Getting Partition Recommendations and Sizing to Work for You
Generally speaking, any performance management software that sees data skew will recommend more partitions, but not too many more. “The more partitions you have, the better your sterilizations could be,” says Alex. But that’s not always the case.
The best way to decide on the number of partitions in an RDD is to equate the number of partitions to a multiple of the number of cores in the cluster. This is so that all the partitions will process in parallel and the resources receive optimum utilization. Alex further suggests that you’ll want to avoid a situation where you have four executors and five partitions.
Monitoring Both Executor Size, And Yarn Memory Overhead
Often, what you’re trying to do is subdivide your data set into the smallest pieces that can be easily consumed by your Spark executors, but you don’t want them to be too small.
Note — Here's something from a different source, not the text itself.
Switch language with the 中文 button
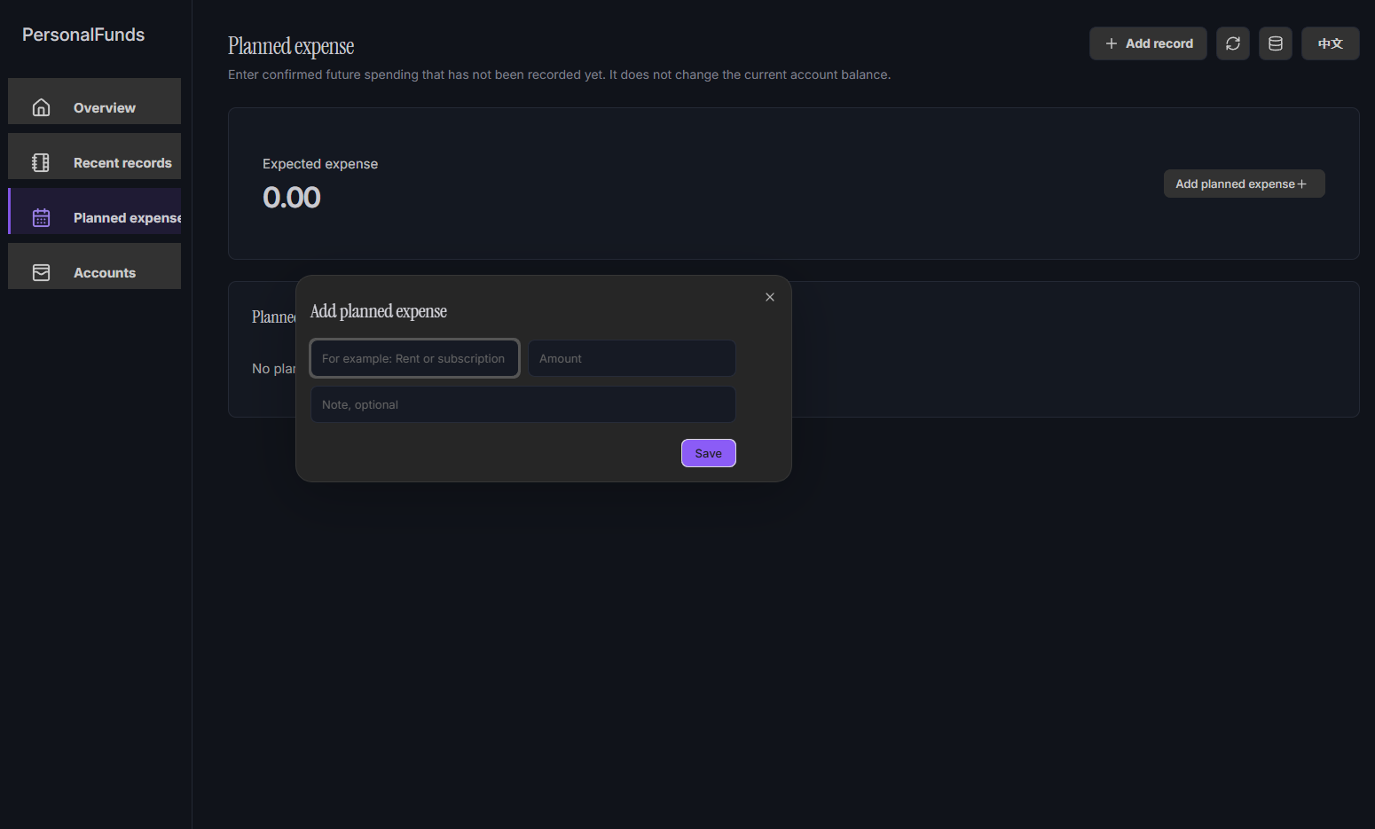(1330, 43)
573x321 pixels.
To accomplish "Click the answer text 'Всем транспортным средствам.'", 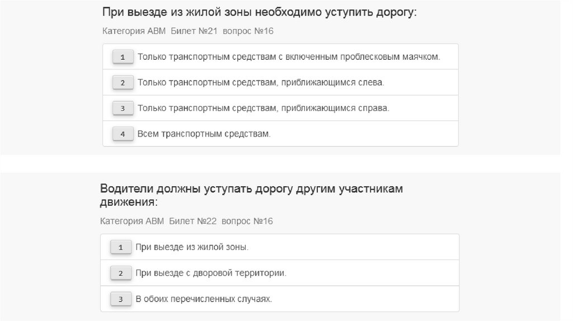I will click(x=204, y=134).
There are a few ways to find that happy middle ground, but you’ll have to find a way around data skew by ensuring a well-distributed key space.
“Make a guess at the size of your executor based on the amount of data you expect to be processed at any one time,” Alex says. “Know your data set, know your partition count.” However, that’s not everything there is to it. There are two values in Spark on YARN to keep an eye on: the size of your executor, and the YARN memory overhead. This is to prevent the YARN scheduler from killing an application that uses a large amount of NIO memory or other off-head memory areas.
Getting the Most out of DAG Management
It’s always a good idea to keep an eye on the complexity of the execution plan. Use the DAG (directed acyclic graph) Visualization tool that comes with SparkUI for one possible visual map. If something that you think should be straightforward (a basic join, for example) is taking 10 stages, you can look at your query or code and perhaps reduce it to two or three stages.
Alex offers one solid tip: “Look at each of the stages in the parallelization.” he says. “Keep an eye on your DAG, not just on the overall complexity. Make sure each stage in your code is actually running in parallel.” If you have a (non-parallel) stage using less than 60% of the available executors, the questions to keep in mind are: Should that compute be rolled into another stage? Is there a separate partitioning issue?
Managing Library Conflicts
When it comes to shading, one quick tip from Alex is to make sure that any external dependencies and classes you bring in are available in the environment you are using, and that they do not conflict with internal libraries used by your version of Spark. A specific example of such is the use of Google Protobuf, a popular binary format for storing and transporting data more compact than JSON.